==== EXERCISE MATERIALS ====
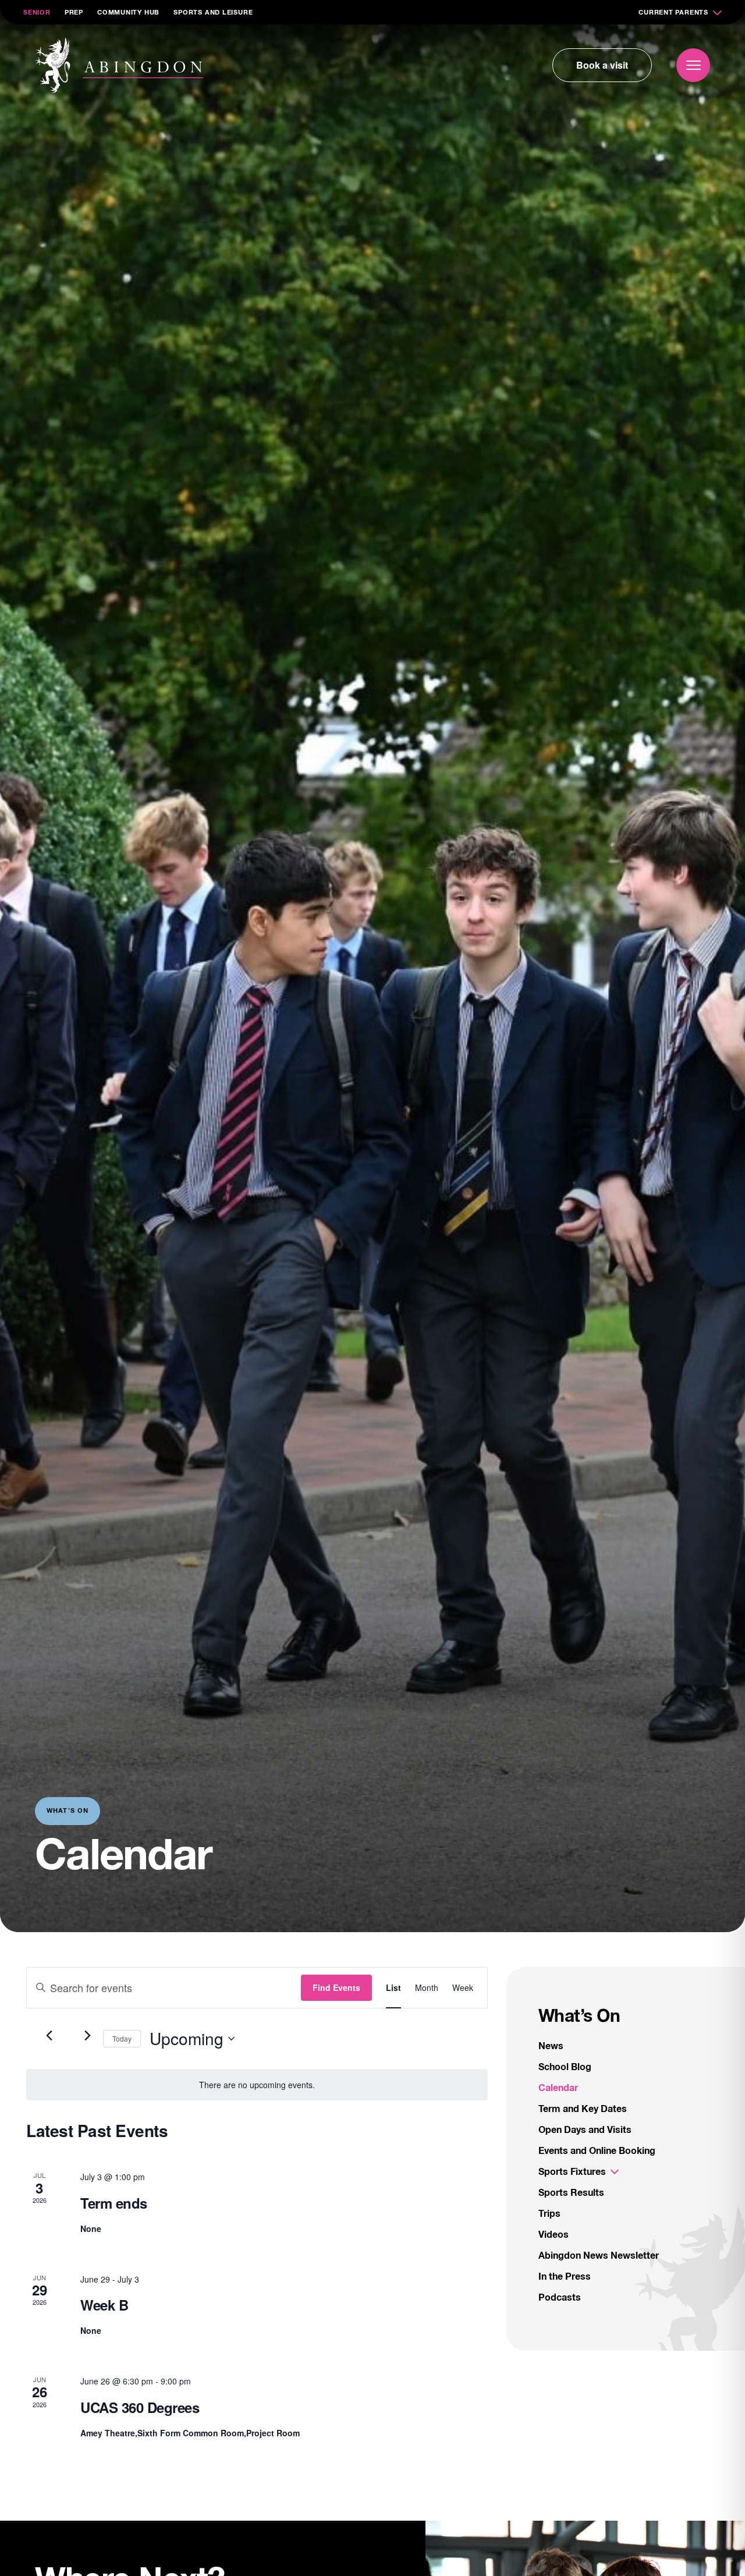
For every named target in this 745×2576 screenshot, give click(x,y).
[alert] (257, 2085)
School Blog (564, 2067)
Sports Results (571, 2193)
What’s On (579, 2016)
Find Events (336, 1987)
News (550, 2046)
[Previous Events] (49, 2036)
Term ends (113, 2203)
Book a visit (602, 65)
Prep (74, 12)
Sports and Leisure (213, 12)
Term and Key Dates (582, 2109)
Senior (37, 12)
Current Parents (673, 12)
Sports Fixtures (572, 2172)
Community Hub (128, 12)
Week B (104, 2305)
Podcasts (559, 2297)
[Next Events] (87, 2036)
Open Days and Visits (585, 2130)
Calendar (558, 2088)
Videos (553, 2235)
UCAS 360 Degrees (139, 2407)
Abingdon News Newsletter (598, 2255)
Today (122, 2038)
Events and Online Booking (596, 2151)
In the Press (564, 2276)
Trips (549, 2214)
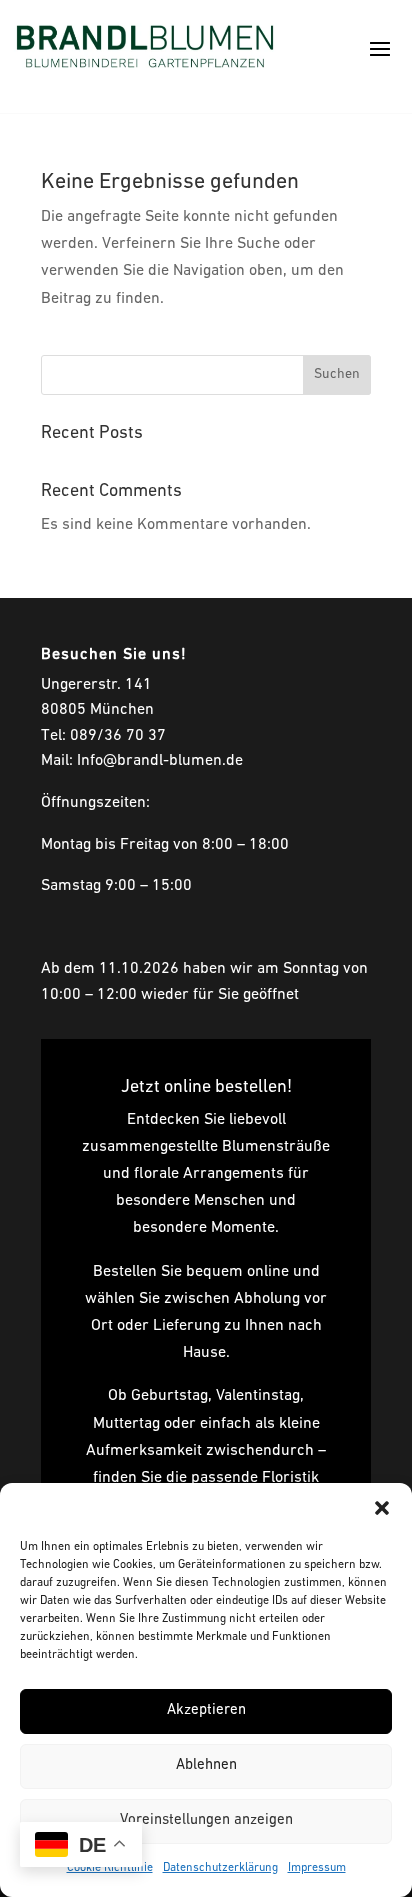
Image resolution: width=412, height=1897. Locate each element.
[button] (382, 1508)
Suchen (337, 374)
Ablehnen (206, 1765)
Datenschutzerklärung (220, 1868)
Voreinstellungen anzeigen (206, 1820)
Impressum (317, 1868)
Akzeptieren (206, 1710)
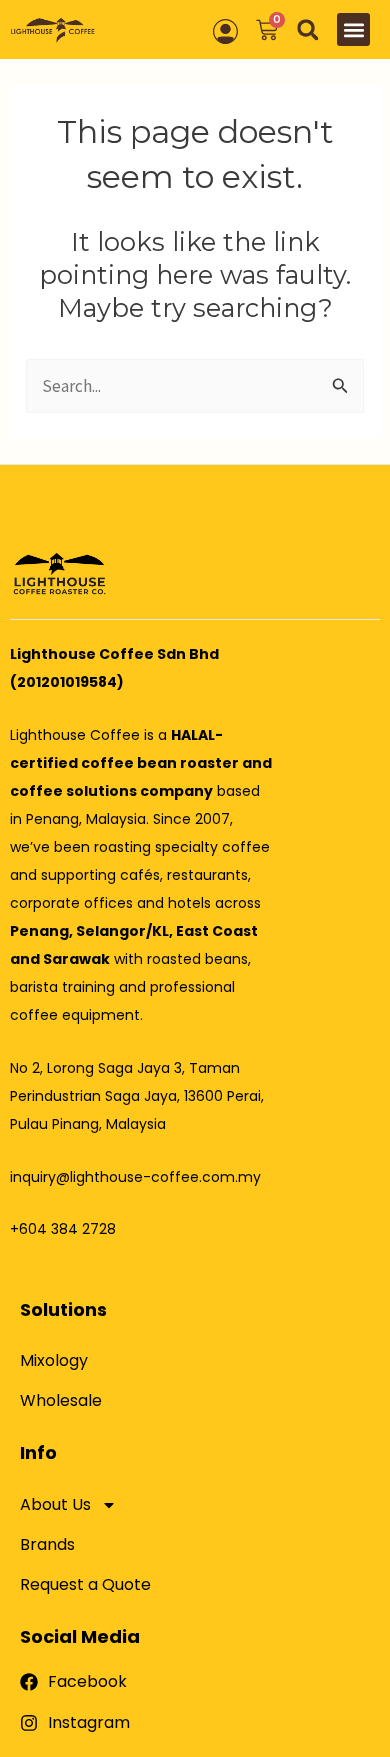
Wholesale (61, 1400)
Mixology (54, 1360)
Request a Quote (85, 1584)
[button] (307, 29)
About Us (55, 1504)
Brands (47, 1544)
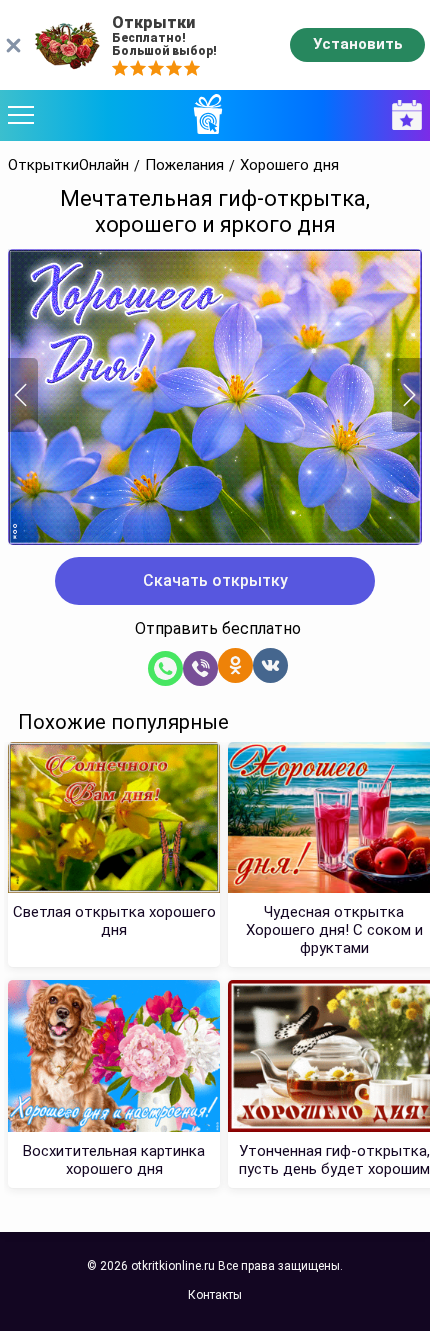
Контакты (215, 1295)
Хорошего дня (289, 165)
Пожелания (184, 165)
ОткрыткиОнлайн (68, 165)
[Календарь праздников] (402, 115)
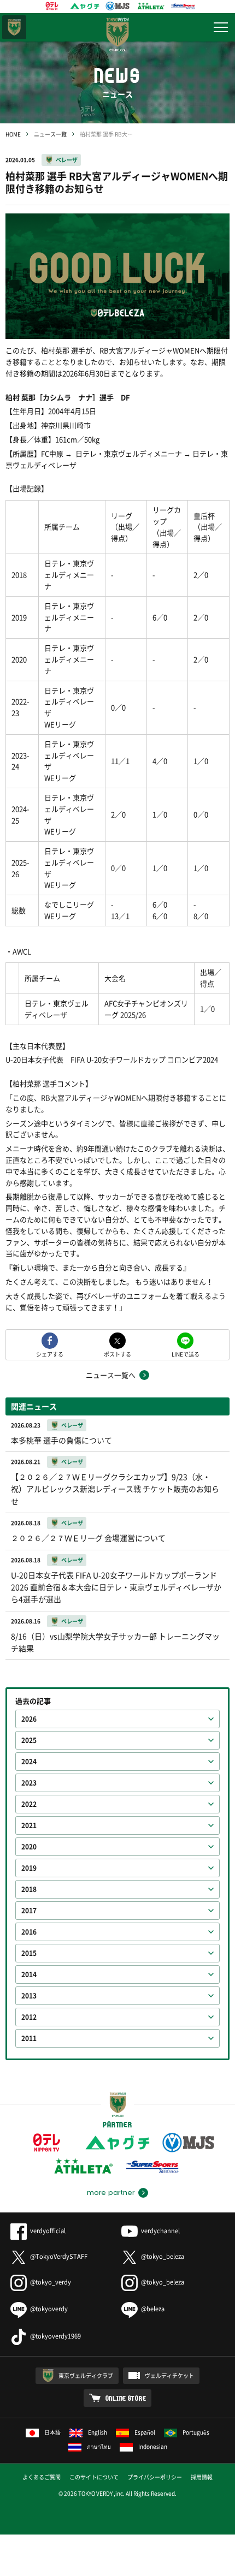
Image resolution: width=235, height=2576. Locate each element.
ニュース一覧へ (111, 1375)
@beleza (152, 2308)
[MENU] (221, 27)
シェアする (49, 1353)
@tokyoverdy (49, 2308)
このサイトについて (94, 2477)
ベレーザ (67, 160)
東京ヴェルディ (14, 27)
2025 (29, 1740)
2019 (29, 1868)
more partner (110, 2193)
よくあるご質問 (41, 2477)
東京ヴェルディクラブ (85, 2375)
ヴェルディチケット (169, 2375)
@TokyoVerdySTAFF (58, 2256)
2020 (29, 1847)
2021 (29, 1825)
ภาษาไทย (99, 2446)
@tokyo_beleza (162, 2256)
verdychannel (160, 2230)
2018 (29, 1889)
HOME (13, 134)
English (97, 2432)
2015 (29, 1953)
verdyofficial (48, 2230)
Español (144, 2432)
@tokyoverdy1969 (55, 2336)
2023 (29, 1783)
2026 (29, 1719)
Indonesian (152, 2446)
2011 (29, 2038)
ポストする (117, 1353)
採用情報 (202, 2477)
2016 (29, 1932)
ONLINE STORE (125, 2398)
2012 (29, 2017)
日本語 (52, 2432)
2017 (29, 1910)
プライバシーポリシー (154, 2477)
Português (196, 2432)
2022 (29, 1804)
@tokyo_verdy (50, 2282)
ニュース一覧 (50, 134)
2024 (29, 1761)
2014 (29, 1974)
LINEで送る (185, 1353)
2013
====
TASK DIRECTIONS:
Please print the lines above word for word, starting at the one with "Week B (104, 2305)" and ending at the one with "2020 (29, 1847)", both included, and without any picture.

ANSWER TO THE PROBLEM:
Week B (104, 2305)
Podcasts (559, 2297)
[Next Events] (87, 2036)
Open Days and Visits (585, 2130)
Calendar (558, 2088)
Videos (553, 2235)
UCAS 360 Degrees (139, 2407)
Abingdon News Newsletter (598, 2255)
Today (122, 2038)
Events and Online Booking (596, 2151)
In the Press (564, 2276)
Trips (549, 2214)
Image resolution: width=412, height=1897. Locate each element.
[button] (382, 1508)
Suchen (337, 374)
Ablehnen (206, 1765)
Datenschutzerklärung (220, 1868)
Voreinstellungen anzeigen (206, 1820)
Impressum (317, 1868)
Akzeptieren (206, 1710)
Wholesale (61, 1400)
Mixology (54, 1360)
Request a Quote (85, 1584)
[button] (307, 29)
About Us (55, 1504)
Brands (47, 1544)
Контакты (215, 1295)
Хорошего дня (289, 165)
Пожелания (184, 165)
ОткрыткиОнлайн (68, 165)
[Календарь праздников] (402, 115)
Image resolution: width=235, height=2576. Locate each element.
ニュース一覧へ (111, 1375)
@beleza (152, 2308)
[MENU] (221, 27)
シェアする (49, 1353)
@tokyoverdy (49, 2308)
このサイトについて (94, 2477)
ベレーザ (67, 160)
東京ヴェルディ (14, 27)
2025 (29, 1740)
2019 (29, 1868)
more partner (110, 2193)
よくあるご質問 (41, 2477)
東京ヴェルディクラブ (85, 2375)
ヴェルディチケット (169, 2375)
@TokyoVerdySTAFF (58, 2256)
2020 (29, 1847)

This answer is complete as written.